Jefferson developed and explained the true principles in a manner worthy of republican institutions. In a letter to a relation immediately after becoming President, he wrote:

“The public will never be made to believe that an appointment of a relative is made on the ground of merit alone, uninfluenced by family views; nor can they ever see with approbation offices, the disposal of which they intrust to their Presidents for public purposes, divided out as family property. Mr. Adams degraded himself infinitely by his conduct on this subject, as General Washington had done himself the greatest honor. With two such examples to proceed by, I should be doubly inexcusable to err.”[92]

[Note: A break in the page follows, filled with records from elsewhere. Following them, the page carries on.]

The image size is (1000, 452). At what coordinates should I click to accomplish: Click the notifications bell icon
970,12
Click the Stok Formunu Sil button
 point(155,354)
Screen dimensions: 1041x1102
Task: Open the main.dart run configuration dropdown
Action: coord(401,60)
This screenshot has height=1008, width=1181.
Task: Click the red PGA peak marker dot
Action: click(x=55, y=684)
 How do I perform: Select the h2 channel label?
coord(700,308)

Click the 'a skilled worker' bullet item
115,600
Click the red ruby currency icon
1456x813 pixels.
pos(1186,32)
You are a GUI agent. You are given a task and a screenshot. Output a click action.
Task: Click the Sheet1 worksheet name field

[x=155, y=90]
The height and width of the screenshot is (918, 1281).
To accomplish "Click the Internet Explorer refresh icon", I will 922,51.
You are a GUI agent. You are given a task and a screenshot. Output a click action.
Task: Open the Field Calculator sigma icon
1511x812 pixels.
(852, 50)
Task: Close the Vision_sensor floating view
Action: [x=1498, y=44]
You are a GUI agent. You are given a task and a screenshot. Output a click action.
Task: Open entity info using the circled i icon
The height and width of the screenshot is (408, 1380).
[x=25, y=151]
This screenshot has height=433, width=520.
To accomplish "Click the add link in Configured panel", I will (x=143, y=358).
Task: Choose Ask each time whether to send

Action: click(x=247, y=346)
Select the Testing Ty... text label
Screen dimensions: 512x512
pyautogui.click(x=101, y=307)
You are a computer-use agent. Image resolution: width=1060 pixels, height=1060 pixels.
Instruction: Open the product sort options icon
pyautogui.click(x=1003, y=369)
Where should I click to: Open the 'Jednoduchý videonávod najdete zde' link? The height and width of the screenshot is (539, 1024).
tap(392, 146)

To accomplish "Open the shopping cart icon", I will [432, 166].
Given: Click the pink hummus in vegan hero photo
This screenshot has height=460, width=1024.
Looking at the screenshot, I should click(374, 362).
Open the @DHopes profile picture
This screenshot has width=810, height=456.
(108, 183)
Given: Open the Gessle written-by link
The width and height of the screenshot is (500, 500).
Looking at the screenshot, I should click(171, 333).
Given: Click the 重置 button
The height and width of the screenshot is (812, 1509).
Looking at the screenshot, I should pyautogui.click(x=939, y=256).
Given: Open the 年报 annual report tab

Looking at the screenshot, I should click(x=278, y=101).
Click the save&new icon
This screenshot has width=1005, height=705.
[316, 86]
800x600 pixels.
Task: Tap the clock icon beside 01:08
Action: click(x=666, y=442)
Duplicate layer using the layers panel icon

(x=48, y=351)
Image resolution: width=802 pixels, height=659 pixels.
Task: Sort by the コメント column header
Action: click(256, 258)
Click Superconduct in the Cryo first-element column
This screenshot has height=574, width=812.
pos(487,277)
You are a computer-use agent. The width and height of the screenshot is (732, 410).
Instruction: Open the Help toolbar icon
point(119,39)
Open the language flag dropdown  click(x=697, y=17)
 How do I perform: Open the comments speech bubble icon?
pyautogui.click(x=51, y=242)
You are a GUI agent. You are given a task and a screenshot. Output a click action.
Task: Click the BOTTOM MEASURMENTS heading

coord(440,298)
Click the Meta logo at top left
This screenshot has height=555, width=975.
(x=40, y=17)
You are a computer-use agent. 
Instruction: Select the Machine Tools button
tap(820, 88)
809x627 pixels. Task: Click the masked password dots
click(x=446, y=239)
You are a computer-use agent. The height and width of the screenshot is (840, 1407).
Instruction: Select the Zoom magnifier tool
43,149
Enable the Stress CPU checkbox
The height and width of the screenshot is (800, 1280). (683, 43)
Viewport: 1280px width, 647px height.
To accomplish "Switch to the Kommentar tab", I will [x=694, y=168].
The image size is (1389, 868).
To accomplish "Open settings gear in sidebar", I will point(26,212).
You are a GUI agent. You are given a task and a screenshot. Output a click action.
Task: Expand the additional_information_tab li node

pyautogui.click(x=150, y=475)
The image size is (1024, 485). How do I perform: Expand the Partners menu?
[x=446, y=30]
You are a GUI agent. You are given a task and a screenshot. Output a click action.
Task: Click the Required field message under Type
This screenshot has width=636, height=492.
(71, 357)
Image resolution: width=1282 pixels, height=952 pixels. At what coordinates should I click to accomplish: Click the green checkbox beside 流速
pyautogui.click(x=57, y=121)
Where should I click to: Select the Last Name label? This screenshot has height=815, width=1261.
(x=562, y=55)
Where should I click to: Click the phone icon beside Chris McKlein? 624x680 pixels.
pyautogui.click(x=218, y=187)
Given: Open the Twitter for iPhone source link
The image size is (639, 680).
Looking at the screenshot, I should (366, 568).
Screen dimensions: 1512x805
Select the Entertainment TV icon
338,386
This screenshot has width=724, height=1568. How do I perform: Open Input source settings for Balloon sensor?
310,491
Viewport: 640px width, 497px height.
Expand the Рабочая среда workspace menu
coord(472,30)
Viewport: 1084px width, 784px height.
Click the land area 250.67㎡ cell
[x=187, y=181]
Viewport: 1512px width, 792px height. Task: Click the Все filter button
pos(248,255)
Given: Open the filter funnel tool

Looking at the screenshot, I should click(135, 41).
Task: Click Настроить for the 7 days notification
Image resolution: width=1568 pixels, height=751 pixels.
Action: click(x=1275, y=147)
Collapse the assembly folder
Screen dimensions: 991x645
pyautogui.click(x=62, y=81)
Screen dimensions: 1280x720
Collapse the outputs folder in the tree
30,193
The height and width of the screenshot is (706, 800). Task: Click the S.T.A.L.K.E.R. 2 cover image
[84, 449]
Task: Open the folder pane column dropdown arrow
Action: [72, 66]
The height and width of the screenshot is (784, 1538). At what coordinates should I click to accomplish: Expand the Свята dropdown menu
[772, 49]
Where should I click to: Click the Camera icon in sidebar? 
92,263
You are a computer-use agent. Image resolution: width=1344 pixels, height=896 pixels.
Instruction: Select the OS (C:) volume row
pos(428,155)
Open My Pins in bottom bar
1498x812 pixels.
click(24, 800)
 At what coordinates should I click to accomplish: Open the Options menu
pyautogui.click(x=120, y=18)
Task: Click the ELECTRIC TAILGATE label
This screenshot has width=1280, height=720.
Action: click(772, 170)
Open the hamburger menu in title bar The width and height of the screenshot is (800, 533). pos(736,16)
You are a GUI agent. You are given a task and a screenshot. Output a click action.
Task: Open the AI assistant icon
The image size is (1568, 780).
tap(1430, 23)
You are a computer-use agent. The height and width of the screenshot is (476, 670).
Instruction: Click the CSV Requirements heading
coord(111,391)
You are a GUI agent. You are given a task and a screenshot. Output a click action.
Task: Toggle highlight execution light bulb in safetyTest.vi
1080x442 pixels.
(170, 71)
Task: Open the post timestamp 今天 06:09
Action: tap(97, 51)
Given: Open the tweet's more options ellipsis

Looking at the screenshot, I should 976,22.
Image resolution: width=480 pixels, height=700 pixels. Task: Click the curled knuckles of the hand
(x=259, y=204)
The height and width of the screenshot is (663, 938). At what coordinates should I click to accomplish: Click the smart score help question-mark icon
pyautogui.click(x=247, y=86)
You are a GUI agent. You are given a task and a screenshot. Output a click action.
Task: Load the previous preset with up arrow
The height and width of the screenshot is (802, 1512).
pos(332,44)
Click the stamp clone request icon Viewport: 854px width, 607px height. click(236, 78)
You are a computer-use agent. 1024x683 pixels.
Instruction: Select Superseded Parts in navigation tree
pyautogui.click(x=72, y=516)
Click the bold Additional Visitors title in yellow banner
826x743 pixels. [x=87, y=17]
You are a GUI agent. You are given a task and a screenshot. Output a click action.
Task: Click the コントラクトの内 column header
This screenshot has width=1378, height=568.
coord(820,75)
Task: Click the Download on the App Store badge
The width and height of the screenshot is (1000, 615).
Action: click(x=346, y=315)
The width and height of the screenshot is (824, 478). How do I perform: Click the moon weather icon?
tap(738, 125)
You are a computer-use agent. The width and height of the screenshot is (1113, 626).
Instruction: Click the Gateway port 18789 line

After his retirement from the Presidency, in a letter to a kinsman, he asserts the rule again:—

“Towards acquiring the confidence of the people, the very first measure is to satisfy them of his disinterestedness, and that he is directing their affairs with a single eye to their good, and not to build up fortunes for himself and family; and especially that the officers appointed to transact their business are appointed because they are the fittest men, not because they are his relations. So prone are they to suspicion, that, where a President appoints a relation of his own, however worthy, they will believe that favor, and not merit, was the motive. I therefore laid it down as a law of conduct for myself, never to give an appointment to a relation.”[93]

That statement is unanswerable. The elect of the people must live so as best to maintain their interests and to elevate the national sentiment. This can be only by an example of unselfish devotion to the public weal which shall be above suspicion. A President suspected of weakness for his relations is already shorn of strength.

In saying that his predecessor “degraded himself infinitely by his conduct on this subject,” Jefferson shows the rigor of his requirement. Besides the transfer of his son, John Quincy Adams, from one diplomatic mission of lower grade to another of a higher, John Adams is responsible for the appointment of his son-in-law, Colonel Smith, as surveyor of the port of New York, and his wife’s nephew, William Cranch, as chief-justice of the Circuit Court of the District of Columbia,—both persons of merit, and the former “serving through the war with high applause of his superiors.”[94] The public sentiment appears in the condemnation of these appointments. In refusing another of his relations, we have already seen[95] that John Adams wrote: “You know it is impossible for me to appoint my own relations to anything without drawing forth a torrent of obloquy.” But this torrent was nothing but the judgment of the American people unwilling that republican institutions at that early day should suffer.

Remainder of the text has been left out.